In 1994, husband and wife created revocable trusts identical to one another. The trusts provided that upon the first spouse's death, a credit shelter trust (the "Family Trust"), a GST exempt QTIP trust and a GST non-exempt QTIP trust (the two QTIP trusts, the "Marital Trusts") would be created. The Marital Trusts provided that income was to be paid to the surviving spouse on an annual basis. The Family Trust also provided an inter vivos power of appointment for the surviving spouse to appoint property to any one or more of their descendants and charitable organizations.
The wife died in 1998 with a gross estate large enough that all three trusts were to be created and funded. The husband never segregated the trust assets into the three trusts. During the husband's lifetime, he made three significant withdrawals from the trust. He withdrew about $250,000 and then about $830,000 which he used to make a charitable contribution to a university. He also withdrew about $400,000 which he deposited into one of his accounts.
When the husband died, his Personal Representative could find no record of funding the three trusts, so he deemed all of the distributions to have come from the Marital Trusts. These distributions would have exhausted the assets of the Marital Trusts so that only the Family Trust, which did not have to be included in the husband's gross estate, was left.

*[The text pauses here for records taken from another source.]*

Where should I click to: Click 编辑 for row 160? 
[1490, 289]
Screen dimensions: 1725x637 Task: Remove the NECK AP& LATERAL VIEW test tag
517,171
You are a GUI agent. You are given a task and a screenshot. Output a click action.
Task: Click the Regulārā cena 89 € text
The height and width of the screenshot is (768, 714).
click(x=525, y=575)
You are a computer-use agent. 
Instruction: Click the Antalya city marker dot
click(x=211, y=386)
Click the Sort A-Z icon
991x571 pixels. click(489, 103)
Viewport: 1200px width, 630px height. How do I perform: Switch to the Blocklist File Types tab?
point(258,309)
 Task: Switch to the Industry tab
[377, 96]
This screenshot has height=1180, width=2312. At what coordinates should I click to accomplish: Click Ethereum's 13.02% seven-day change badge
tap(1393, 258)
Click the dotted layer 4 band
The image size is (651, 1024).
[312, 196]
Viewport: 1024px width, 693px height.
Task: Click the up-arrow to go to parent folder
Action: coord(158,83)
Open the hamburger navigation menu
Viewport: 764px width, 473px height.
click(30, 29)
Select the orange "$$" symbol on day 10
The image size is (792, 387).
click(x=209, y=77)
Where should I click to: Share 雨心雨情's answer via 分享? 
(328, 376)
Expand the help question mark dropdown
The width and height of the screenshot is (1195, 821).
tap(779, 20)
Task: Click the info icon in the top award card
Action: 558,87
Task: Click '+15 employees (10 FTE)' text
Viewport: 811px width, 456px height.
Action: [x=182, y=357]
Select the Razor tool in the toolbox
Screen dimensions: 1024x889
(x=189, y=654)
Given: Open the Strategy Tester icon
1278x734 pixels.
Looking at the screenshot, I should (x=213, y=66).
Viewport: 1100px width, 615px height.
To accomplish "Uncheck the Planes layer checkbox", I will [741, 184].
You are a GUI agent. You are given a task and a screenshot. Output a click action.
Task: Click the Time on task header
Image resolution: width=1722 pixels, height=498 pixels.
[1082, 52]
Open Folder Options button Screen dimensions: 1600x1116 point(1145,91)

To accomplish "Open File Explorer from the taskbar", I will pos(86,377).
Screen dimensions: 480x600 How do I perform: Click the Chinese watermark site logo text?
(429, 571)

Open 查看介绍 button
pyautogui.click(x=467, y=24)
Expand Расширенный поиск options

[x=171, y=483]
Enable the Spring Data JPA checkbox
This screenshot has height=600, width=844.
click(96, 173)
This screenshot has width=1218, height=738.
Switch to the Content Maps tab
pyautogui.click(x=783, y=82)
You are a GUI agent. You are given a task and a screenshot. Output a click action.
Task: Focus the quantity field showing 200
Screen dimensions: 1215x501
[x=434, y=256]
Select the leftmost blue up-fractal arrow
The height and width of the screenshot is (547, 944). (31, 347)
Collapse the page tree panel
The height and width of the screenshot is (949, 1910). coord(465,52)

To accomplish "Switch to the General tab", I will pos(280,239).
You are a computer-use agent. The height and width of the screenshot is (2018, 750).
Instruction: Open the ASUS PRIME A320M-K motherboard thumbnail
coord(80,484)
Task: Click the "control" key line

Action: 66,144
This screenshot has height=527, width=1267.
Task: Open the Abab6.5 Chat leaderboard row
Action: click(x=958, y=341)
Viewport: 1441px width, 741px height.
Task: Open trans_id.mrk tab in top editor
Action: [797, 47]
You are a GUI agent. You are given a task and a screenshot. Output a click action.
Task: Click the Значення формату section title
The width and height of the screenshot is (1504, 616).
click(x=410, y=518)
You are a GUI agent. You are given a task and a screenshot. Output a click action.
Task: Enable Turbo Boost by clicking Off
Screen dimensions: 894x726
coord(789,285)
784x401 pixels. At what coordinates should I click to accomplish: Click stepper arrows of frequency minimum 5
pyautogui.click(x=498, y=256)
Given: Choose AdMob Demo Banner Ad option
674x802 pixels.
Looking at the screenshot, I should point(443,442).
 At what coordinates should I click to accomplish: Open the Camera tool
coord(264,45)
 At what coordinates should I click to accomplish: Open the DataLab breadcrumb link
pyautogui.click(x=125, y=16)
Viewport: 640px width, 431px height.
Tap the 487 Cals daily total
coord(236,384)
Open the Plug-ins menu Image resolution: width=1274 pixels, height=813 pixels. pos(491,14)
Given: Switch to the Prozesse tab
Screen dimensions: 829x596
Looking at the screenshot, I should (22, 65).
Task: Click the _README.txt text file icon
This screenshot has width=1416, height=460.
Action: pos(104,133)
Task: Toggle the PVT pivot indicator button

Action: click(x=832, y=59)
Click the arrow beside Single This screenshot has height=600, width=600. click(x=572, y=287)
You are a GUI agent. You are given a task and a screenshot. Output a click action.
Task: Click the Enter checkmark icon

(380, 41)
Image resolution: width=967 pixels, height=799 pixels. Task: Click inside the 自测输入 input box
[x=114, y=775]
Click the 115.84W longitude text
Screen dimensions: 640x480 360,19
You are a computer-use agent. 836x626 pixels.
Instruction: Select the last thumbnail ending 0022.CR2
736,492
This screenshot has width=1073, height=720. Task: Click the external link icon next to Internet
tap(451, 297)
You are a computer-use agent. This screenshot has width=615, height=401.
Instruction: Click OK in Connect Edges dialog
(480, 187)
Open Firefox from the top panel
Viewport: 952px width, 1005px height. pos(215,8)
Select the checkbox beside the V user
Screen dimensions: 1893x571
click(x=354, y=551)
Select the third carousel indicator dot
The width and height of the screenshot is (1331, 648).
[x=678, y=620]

The Service argued that the amounts later contributed to the university could only have come from the Family Trust because that was the trust with an inter vivos limited power of appointment in favor of charities and that the contributions were made directly from the wife's trusts to the university (rather than being distributed to the husband first). The amount that the husband withdrew from the trust account and then deposited into his own account was deemed to have come from the Marital Trusts.
In summary, it is important to segregate assets and fund trusts correctly at the appropriate time. While it can be attractive to leave assets in one trust account for ease of administration, the trusts must be funded correctly to achieve estate tax planning objectives.